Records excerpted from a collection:
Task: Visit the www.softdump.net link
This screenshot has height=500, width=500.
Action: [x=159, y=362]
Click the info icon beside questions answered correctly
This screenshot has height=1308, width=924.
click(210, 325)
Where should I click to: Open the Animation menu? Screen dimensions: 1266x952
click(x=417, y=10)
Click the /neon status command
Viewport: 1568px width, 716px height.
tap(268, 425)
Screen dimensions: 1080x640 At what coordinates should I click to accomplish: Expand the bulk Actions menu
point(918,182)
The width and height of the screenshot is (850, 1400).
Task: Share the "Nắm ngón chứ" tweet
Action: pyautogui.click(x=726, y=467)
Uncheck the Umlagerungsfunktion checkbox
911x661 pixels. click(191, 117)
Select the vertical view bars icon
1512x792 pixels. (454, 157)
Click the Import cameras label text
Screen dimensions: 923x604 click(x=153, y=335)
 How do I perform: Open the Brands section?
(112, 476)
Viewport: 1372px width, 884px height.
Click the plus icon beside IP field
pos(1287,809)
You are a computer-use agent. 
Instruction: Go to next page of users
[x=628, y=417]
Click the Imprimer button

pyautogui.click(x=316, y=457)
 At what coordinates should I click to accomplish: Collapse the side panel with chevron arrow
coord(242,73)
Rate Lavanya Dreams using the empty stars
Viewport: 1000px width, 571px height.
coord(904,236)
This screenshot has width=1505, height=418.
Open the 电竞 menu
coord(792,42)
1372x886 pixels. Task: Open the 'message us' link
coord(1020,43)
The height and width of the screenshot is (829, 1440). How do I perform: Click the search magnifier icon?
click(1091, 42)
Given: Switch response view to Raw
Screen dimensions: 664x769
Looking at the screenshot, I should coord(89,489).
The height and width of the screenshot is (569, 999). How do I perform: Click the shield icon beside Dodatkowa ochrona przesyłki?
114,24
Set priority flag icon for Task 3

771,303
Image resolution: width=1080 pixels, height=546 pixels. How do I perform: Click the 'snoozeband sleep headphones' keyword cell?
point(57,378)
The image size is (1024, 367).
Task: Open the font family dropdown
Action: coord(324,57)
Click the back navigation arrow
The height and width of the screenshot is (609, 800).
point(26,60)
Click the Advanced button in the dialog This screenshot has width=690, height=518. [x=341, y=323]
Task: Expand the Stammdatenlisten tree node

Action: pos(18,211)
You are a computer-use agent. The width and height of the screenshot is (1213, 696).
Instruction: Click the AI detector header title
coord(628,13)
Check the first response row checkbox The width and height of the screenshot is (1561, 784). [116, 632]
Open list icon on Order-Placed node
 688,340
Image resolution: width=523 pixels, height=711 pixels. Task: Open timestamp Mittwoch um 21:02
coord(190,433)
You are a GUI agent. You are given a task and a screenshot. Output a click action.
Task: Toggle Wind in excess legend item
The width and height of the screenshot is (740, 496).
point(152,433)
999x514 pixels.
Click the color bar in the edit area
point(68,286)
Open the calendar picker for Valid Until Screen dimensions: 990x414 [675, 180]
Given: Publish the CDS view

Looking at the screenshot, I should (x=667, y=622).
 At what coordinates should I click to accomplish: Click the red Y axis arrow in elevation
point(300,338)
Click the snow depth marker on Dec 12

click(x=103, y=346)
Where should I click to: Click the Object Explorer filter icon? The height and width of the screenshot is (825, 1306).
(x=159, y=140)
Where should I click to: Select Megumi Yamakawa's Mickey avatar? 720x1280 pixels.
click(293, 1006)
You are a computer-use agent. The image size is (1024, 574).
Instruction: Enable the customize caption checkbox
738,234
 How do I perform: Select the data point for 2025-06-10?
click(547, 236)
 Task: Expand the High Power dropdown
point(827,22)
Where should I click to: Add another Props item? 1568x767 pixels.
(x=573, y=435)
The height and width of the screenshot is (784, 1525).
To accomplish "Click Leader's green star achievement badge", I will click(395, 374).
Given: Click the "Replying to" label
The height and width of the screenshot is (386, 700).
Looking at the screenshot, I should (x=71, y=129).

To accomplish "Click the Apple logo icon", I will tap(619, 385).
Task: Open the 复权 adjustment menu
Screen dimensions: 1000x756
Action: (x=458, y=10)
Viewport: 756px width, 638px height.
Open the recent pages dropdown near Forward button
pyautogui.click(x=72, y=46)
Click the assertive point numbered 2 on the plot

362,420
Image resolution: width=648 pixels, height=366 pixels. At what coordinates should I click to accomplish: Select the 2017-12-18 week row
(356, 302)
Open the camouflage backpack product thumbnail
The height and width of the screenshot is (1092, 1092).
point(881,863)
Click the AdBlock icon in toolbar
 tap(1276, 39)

About this exercise:
Show every line of the data in which the word "will" appears.

Result of the task:
To accomplish "Click Leader's green star achievement badge", I will click(395, 374).
To accomplish "Click the Apple logo icon", I will tap(619, 385).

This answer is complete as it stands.